Gli ultimi giorni di campagna saranno ovviamente i più intensi, e in attesa degli esiti delle urne molti analisti già teorizzano i futuri scenari post-voto. Si parla di una coalizione che potremmo definire “di centrosinistra” (Laburisti, Liberaldemocratici e Scottish National Party). Ma, nel caso di un’affermazione del Partito Conservatore, non sarebbe da escludere neppure la riproposizione di un governo a guida tory, ma stavolta sostenuto anche dall’UKIP. Per la prima volta nella storia, a governare la Gran Bretagna (seppur in coalizione) sarebbe un partito di estrema destra e dichiaratamente euroscettico, il che incrinerebbe di certo i rapporti con l’Unione Europea, già al momento non idilliaci. Farage per adesso smentisce ipotesi di coalizioni di governo, limitandosi, dice, “al massimo a un appoggio esterno”. Ma l’occasione sarebbe troppo ghiotta, e forse irripetibile.

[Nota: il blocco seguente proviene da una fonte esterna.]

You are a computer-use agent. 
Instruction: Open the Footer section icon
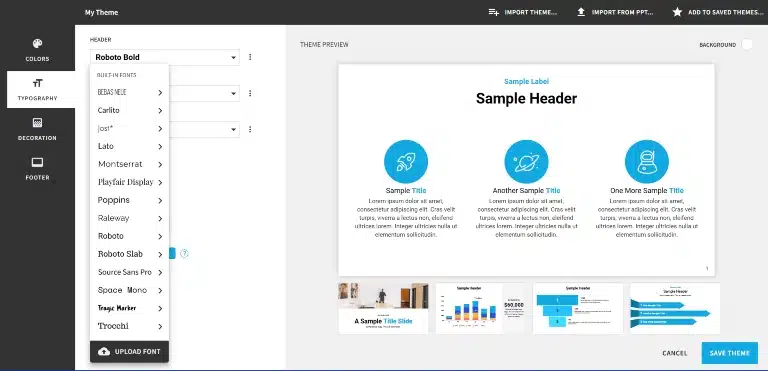(x=37, y=162)
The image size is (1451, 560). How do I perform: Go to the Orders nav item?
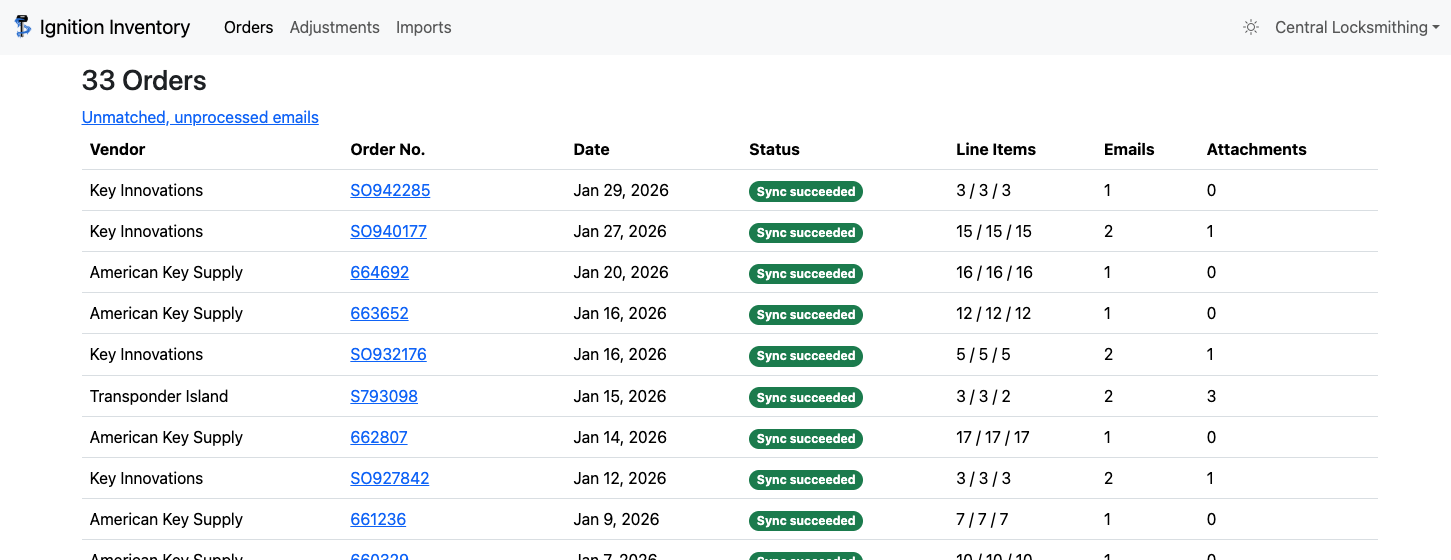point(248,27)
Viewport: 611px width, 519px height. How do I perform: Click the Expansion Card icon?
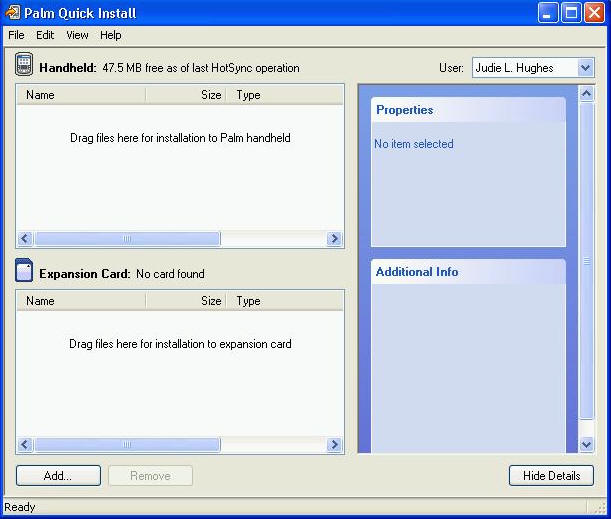pyautogui.click(x=25, y=272)
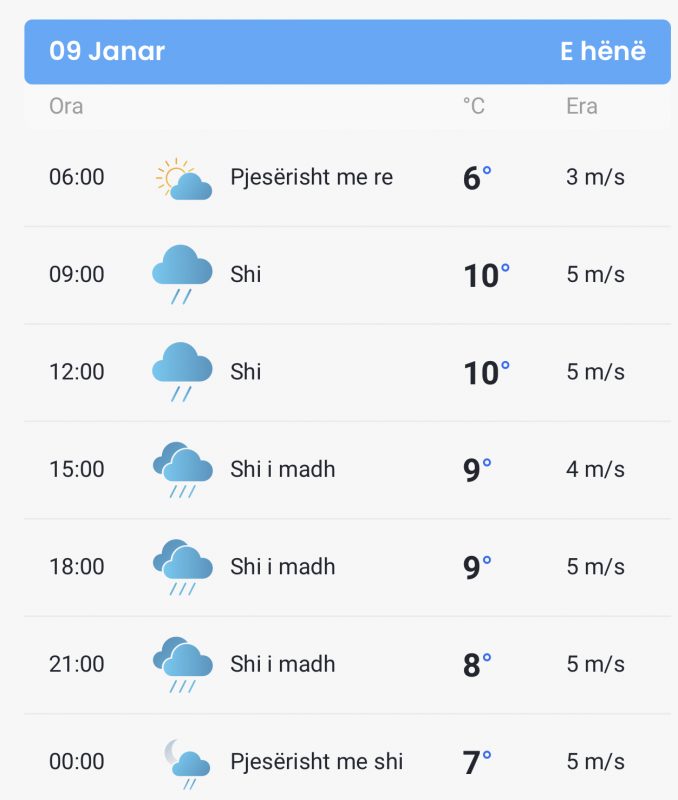Click the rain cloud icon at 12:00
This screenshot has height=800, width=678.
tap(182, 372)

Una situazione, dunque, a dir poco intricata e complessa verrà a crearsi nella patria della common law. Nonostante le secolari consuetudini costituzionali, e con buona pace della tipicamente scarsa propensione ai cambiamenti, sembra che stavolta anche gli inglesi dovranno rassegnarsi all’incertezza su chi, effettivamente, li governerà per il prossimo quinquennio. Anche quando saranno noti i risultati dell’ultimo seggio.